Seçilen Metin:
╭──

Ali ihsan Tola Ağabey’in riyazet tutkusu aileyi telaşa verir. Doktor Tahsin Tola onu bu ahvali alisinden vazgeçirmek için Üstad’a getirir. Üstad Tahsin Tola ve milletvekillerini  ayakta karşılar. Ellerini öperler. Tahsin Tola, “Ali İhsan hasta” der. Bediüzzman ise, “O hasta değil siz hastasınız” der.  Orada hurma yemeye başlar.

Yine bir gün Üstad’a varırlar. Elindeki kaseden ona hurma verir ve ”Peygamber Efendimiz (asm) orucunu açman için sana hurma gönderdi” der.

Sonraki yıllarda Üstad, Ali ihsan Tola ve Tahsin Tola’yı hizmet için siyasilerle görüşmeye memur eder.

╰──

Görev: Ali İhsan Tola hakkındaki metnin "Ali ihsan Tola Ağabey’in" sözleriyle başlayıp "hurma yemeye başlar." sözlerine kadar süren kısmını hiç değiştirmeden tekrarlayın. Kayıtlar başka bir kaynaktan alınmıştır.

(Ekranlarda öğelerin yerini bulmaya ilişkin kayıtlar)
╭──

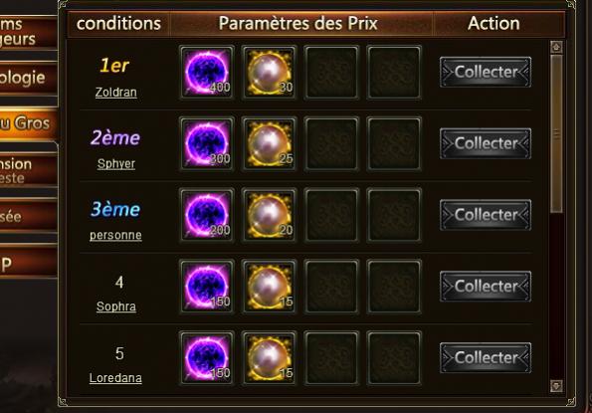
Task: Click the purple orb in Loredana's row
Action: pyautogui.click(x=207, y=358)
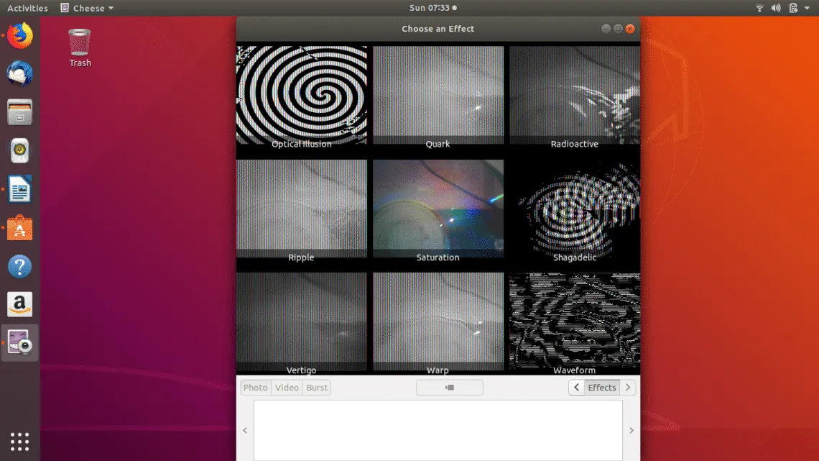Image resolution: width=819 pixels, height=461 pixels.
Task: Open the Files manager dock icon
Action: (20, 113)
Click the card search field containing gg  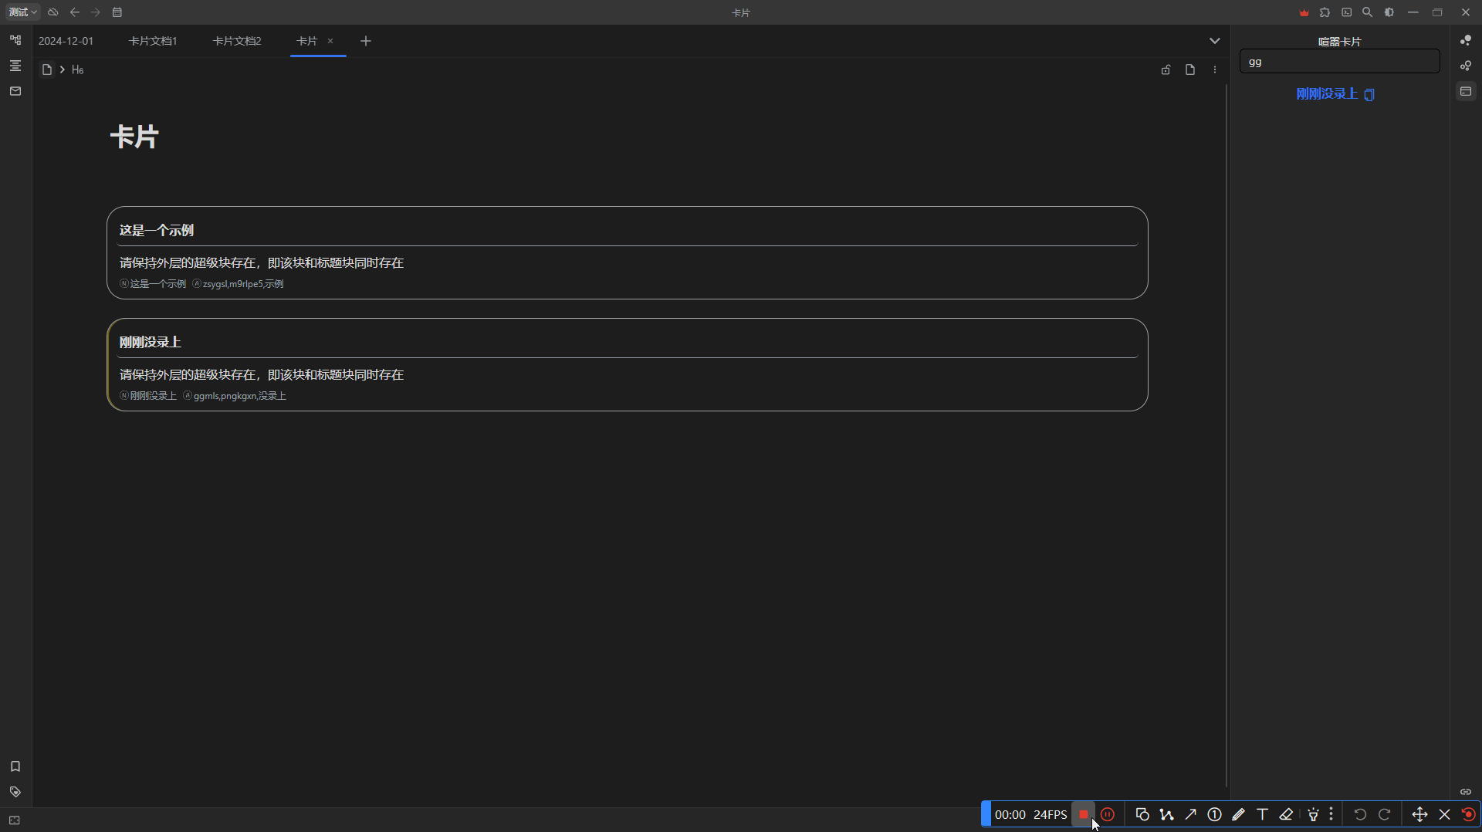(x=1339, y=62)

╰──

Alıştırma Çıktısı:
Ali ihsan Tola Ağabey’in riyazet tutkusu aileyi telaşa verir. Doktor Tahsin Tola onu bu ahvali alisinden vazgeçirmek için Üstad’a getirir. Üstad Tahsin Tola ve milletvekillerini  ayakta karşılar. Ellerini öperler. Tahsin Tola, “Ali İhsan hasta” der. Bediüzzman ise, “O hasta değil siz hastasınız” der.  Orada hurma yemeye başlar.